[racket] syntax-parse, macros, and literal-sets

From: Eric Dobson (eric.n.dobson at gmail.com)
Date: Fri May 31 02:30:47 EDT 2013

Ok given the complexities of literal-sets and hygiene, I think I will
avoid them if I can. The issue is that I cannot seem to get the same
behaviour from literal lists as I do from literal-sets.
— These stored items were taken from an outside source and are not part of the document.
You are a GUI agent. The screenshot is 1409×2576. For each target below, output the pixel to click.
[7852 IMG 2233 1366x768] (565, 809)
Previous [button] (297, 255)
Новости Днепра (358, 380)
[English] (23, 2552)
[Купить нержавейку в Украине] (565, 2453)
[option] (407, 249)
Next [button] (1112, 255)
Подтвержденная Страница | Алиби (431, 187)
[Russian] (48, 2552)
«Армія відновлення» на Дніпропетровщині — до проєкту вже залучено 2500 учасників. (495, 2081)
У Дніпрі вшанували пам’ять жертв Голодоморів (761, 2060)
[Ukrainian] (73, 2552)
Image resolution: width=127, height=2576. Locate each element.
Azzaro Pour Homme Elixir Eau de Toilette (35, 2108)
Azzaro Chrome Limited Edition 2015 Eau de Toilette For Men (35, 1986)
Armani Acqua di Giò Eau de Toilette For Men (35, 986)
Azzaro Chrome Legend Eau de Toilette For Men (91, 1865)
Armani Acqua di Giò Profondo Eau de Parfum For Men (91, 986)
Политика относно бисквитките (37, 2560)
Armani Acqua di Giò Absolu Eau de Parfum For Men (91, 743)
Literal sets
will give an error an expansion time if there is not a binding for a
specified literal, but literal lists do not do this even when I
specify a phase for the binding.

#lang racket

(require syntax/parse)
(require (for-template (only-in racket/base list)))

(syntax-parse #'list
   #:literals ((list list #:phase -1))
   (list #f))

;; Raises the error at runtime
(syntax-parse #'list
   #:literals ((map map #:phase -1))
   (map #f))

(define-literal-set literals1 #:for-template (list))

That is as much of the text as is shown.